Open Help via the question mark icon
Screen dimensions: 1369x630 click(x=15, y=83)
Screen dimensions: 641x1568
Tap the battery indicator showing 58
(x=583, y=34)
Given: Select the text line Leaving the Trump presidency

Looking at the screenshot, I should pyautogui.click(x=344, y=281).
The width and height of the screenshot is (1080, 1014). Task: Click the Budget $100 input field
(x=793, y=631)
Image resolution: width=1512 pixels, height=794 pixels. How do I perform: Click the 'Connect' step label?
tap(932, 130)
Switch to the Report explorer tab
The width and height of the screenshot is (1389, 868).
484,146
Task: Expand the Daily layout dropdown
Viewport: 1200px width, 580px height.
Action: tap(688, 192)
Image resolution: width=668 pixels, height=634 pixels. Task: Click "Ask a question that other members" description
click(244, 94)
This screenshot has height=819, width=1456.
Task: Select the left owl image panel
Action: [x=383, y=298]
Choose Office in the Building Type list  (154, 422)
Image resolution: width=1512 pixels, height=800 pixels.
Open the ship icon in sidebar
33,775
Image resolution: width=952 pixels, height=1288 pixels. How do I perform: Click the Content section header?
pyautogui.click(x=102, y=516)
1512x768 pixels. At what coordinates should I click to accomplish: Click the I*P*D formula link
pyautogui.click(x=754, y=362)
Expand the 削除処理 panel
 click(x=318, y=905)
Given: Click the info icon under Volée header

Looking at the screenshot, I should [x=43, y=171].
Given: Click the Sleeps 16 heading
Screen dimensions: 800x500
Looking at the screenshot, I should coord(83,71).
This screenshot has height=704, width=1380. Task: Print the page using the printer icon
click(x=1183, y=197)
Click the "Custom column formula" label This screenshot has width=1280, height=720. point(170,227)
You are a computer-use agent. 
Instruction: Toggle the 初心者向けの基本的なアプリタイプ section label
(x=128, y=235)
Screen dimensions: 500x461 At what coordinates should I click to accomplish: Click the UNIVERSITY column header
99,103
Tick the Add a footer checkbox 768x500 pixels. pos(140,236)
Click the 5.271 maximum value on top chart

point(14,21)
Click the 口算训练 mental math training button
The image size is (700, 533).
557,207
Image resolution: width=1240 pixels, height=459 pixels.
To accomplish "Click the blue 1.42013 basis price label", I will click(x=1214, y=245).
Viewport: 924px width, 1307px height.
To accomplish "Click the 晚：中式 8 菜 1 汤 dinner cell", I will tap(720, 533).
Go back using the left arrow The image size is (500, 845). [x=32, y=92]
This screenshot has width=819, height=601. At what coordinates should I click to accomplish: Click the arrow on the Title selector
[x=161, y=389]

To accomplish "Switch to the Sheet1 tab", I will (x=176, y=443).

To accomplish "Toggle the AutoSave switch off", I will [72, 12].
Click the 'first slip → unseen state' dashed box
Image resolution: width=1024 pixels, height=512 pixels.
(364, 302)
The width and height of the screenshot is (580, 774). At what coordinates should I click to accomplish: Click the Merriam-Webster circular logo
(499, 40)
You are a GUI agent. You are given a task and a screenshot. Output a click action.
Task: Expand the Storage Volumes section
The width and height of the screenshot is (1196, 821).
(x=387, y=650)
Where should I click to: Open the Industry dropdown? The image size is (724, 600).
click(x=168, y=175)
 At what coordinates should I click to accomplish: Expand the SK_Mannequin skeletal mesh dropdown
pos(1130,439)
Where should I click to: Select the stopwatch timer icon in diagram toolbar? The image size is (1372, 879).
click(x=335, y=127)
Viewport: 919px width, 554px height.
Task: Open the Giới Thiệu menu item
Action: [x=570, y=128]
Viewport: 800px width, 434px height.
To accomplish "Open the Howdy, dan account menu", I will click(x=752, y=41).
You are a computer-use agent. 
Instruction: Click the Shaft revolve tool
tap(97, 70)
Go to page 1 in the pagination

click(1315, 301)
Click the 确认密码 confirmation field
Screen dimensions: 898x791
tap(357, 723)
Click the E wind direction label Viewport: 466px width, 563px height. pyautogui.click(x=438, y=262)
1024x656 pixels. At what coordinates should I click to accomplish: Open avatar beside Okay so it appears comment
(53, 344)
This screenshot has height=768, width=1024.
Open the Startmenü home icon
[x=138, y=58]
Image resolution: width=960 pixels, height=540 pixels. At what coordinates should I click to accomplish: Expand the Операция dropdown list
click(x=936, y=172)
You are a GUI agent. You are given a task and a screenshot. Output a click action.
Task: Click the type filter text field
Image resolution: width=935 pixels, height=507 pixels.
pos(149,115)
────
◆ What needs to be done:
The line containing "Where should I click to: Select" and every line after it, through the end of the records, should be repeated exactly and alone.

◆ Output below:
Where should I click to: Select the stopwatch timer icon in diagram toolbar? The image size is (1372, 879).
click(x=335, y=127)
Viewport: 919px width, 554px height.
Task: Open the Giới Thiệu menu item
Action: [x=570, y=128]
Viewport: 800px width, 434px height.
To accomplish "Open the Howdy, dan account menu", I will click(x=752, y=41).
You are a computer-use agent. 
Instruction: Click the Shaft revolve tool
tap(97, 70)
Go to page 1 in the pagination

click(1315, 301)
Click the 确认密码 confirmation field
Screen dimensions: 898x791
tap(357, 723)
Click the E wind direction label Viewport: 466px width, 563px height. pyautogui.click(x=438, y=262)
1024x656 pixels. At what coordinates should I click to accomplish: Open avatar beside Okay so it appears comment
(53, 344)
This screenshot has height=768, width=1024.
Open the Startmenü home icon
[x=138, y=58]
Image resolution: width=960 pixels, height=540 pixels. At what coordinates should I click to accomplish: Expand the Операция dropdown list
click(x=936, y=172)
You are a GUI agent. You are given a task and a screenshot. Output a click action.
Task: Click the type filter text field
Image resolution: width=935 pixels, height=507 pixels.
pos(149,115)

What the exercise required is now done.